Can you find the lines of the listing that include "panel" and copy every one?
***** Input data
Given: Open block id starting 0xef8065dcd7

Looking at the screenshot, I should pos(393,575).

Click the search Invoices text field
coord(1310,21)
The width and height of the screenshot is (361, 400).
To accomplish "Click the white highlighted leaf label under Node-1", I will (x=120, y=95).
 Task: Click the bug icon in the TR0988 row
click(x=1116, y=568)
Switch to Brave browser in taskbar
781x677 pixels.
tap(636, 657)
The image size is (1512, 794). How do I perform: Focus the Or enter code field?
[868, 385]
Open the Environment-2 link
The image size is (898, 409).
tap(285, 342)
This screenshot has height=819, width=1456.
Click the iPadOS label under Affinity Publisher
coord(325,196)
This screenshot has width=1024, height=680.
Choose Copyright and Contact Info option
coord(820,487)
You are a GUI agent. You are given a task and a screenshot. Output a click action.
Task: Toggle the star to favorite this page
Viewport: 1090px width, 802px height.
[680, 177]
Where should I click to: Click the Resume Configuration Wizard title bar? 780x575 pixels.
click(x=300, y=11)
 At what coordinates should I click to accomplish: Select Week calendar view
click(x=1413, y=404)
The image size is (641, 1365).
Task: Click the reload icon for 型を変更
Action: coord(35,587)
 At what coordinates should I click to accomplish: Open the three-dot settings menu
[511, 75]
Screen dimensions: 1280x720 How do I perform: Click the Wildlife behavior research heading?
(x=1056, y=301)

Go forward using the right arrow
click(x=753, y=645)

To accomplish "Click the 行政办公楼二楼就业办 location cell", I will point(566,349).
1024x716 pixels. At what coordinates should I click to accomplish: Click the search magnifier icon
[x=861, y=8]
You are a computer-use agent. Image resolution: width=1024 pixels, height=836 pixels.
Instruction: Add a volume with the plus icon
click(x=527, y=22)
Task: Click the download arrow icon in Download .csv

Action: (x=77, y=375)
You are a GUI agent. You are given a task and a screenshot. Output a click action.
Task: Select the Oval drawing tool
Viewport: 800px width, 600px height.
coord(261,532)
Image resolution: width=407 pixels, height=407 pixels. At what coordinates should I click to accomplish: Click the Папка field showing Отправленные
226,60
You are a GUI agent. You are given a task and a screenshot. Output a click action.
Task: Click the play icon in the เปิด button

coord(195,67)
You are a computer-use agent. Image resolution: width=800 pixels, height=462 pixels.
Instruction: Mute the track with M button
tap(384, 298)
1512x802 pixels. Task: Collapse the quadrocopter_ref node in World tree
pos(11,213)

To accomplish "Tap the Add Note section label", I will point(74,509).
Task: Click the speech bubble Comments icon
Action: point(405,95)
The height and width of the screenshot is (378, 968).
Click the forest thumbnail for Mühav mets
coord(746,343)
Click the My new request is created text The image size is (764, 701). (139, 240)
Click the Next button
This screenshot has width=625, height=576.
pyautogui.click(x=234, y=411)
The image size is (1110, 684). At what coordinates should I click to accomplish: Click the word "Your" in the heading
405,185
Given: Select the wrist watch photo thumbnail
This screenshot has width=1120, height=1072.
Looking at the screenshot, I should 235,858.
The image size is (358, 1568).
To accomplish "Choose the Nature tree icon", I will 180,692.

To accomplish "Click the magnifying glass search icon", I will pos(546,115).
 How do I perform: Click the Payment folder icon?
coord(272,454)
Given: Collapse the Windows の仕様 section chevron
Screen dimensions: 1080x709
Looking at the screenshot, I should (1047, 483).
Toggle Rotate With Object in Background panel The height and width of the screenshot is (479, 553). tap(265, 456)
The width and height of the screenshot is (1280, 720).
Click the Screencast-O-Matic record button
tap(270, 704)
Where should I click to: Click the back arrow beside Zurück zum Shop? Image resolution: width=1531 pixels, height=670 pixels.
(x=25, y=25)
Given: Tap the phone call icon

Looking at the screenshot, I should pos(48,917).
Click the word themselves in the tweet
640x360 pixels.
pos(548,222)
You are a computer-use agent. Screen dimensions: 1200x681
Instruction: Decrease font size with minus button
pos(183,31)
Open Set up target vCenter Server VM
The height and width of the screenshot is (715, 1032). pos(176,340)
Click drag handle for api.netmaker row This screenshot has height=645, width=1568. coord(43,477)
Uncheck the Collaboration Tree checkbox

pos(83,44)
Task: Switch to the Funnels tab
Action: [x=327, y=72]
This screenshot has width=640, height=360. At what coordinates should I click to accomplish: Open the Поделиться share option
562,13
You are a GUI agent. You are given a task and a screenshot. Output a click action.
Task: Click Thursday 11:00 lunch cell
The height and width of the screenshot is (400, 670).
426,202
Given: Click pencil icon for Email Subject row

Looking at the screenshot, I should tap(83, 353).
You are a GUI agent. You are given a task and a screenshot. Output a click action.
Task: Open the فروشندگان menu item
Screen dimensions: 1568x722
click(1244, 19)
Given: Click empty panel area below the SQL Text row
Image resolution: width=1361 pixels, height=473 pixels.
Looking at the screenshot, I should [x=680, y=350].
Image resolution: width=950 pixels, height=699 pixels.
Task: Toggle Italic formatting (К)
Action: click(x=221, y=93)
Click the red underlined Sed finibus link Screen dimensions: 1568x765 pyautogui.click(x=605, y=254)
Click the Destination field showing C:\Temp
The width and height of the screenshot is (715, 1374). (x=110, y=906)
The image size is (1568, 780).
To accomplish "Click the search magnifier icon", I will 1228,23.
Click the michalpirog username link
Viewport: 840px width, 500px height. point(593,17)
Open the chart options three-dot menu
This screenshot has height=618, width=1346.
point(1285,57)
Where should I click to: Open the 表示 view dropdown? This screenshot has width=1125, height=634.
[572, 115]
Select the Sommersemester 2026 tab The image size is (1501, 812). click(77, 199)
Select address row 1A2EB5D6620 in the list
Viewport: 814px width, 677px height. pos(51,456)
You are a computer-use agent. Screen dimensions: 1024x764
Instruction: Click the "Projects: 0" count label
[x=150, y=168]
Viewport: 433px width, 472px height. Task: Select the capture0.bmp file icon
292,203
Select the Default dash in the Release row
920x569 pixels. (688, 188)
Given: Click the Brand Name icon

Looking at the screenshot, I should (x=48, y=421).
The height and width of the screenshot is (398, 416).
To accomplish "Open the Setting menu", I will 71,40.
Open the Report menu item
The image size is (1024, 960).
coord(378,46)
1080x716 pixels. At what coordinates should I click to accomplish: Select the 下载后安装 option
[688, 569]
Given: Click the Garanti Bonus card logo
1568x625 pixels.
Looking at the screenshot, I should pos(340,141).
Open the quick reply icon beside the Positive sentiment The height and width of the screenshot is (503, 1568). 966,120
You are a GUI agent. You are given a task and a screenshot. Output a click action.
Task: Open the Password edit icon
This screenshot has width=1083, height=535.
**********
(Response to the exercise):
Toggle Rotate With Object in Background panel The height and width of the screenshot is (479, 553). tap(265, 456)
Given: Click empty panel area below the SQL Text row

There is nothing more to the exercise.